Amazon Web Services Works with Intel to Enable Optimized Deep Learning Frameworks on Amazon* EC2 CPU Instances

With a wide array of compute, memory, and communication configurations, Amazon Web Services (AWS) offers a rich platform for building deep learning (DL) systems [1]. On top of this, their introduction of the Amazon* Deep Learning AMI (Amazon Machine Image) – which comes with pre-built deep learning environments – further enhances their DL offering by decreasing the time and effort needed to setup the most common frameworks [2].

Previously, these pre-built environments did not come optimized for execution on CPUs, and if a user desired a CPU instance for deep learning, they had to rebuild their framework of choice from source or install via a custom wheel to exploit its entire suite of available CPU optimizations. In response to this, AWS has updated their DL AMI to v6.0 which includes Intel® Optimizations for TensorFlow* – pre-built and ready to use with Intel® Math Kernel Library and Math Kernel Library for Deep Neural Networks (Intel® MKL and Intel® MKL-DNN) primitives – allowing data scientists and deep learning practitioners to get to work knowing their framework is optimized regardless of the hardware it’s running on [3].

In this article, we will outline some of the optimizations enabling the increased throughput in Intel Optimization for TensorFlow and review additional BKMs for specializing the deep learning environment.

Optimizations for Intel® Architecture

Broadly, Intel’s CPU optimizations for TensorFlow take three forms.

  1. Vectorization of primitive operations to the latest SIMD instructions (Intel® Advanced Vector Extensions 2 and Intel® Advanced Vector Extensions 512 (AVX2 and AVX512) for Xeon® processors) maximally exploits the ability for the CPU to parallelize computation.

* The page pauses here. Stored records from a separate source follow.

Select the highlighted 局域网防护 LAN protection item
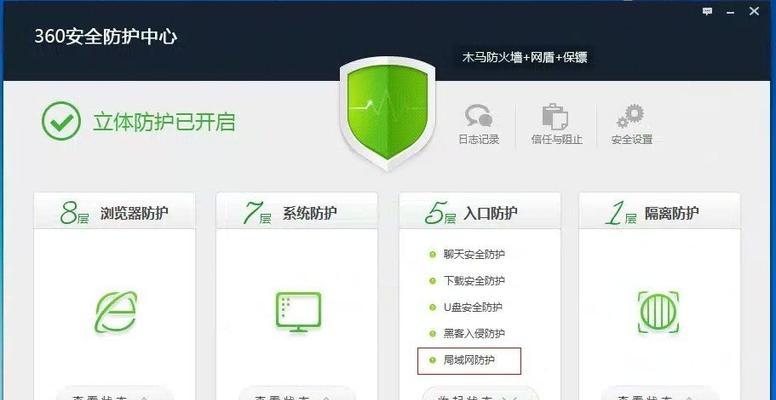Screen dimensions: 776x400 pyautogui.click(x=469, y=360)
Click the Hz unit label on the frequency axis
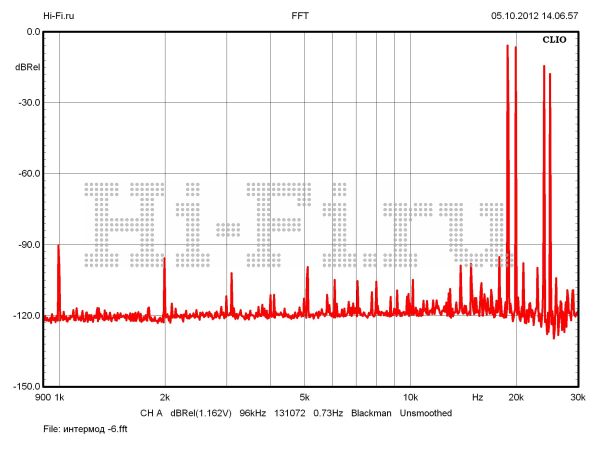 (477, 397)
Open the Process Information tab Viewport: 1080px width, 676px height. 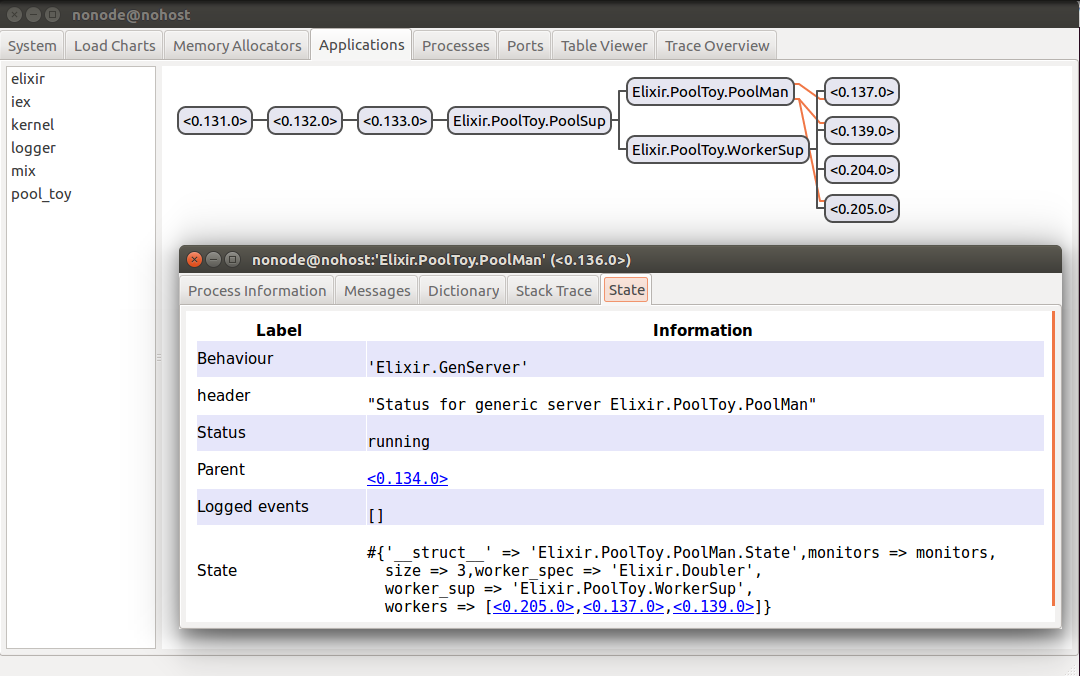[257, 291]
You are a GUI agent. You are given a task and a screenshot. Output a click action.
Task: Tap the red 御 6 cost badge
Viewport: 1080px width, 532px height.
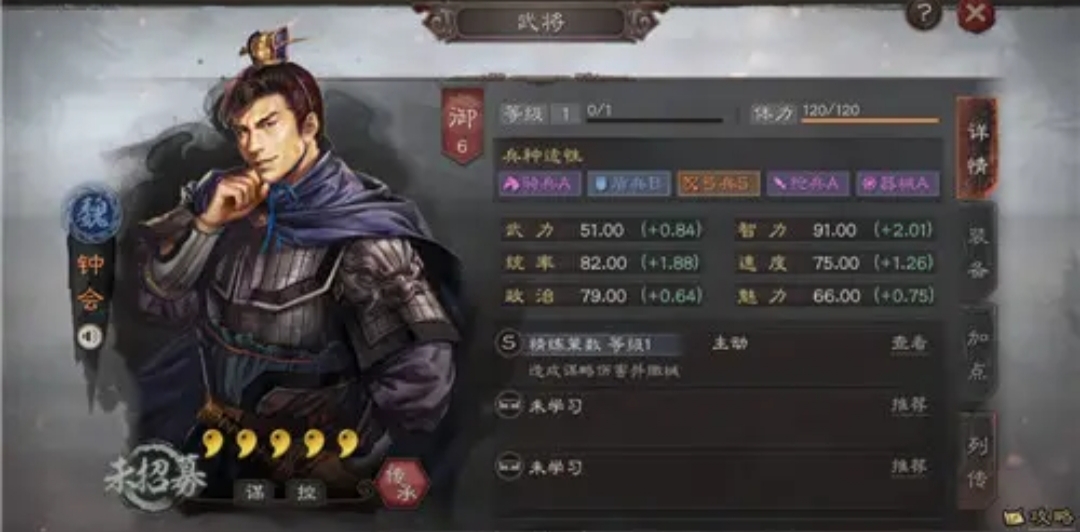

Operations like convolution, inner products, pooling, normalization, activation, etc. are built to leverage Intel MKL-DNN kernels wherever possible.
  2. Graph optimizations seamlessly replace default TensorFlow operations in the Intel-optimized version, allowing the programmer to realize performance gains without making changes to the network architecture. These graph optimizations also eliminate costly data layout conversions while handling intermediate states for faster backpropagation.
  3. Memory optimizations allow for TensorFlow and Intel MKL kernels to share the same memory pools while maintaining a symbiotic relationship on the CPU by not competing for compute resources. In addition to this, balanced use of prefetching, cache-blocking techniques and data formats are used to promote spatial and temporal locality.

In short, these optimizations enable greater performance while being transparent to the programmer. For more details on Intel’s contribution to accelerating TensorFlow on CPUs, please see the excellent article by Elmoustapha [4].

For the data scientist, consequences of using Intel® Optimization for TensorFlow manifest as significant speedups across the deep learning design space. Figure 1 compares default TensorFlow (previously available in AWS’ DL AMI v5.0) vs. Intel Optimization for TensorFlow (currently available in AWS’ DL AMI v6.0) training throughput on four benchmark topologies: InceptionV3, ResNet50, ResNet152 and VGG16.

Utilizing Intel® MKL and MKL-DNN optimizations

Figure 1: Utilizing Intel® MKL and MKL-DNN optimizations, Intel® Optimization for TensorFlow* in Amazon* Deep Learning AMI v6.0 outperforms default TensorFlow by up to 7.4X (with a batch size of 32) on all benchmark topologies [3]. See configuration details below.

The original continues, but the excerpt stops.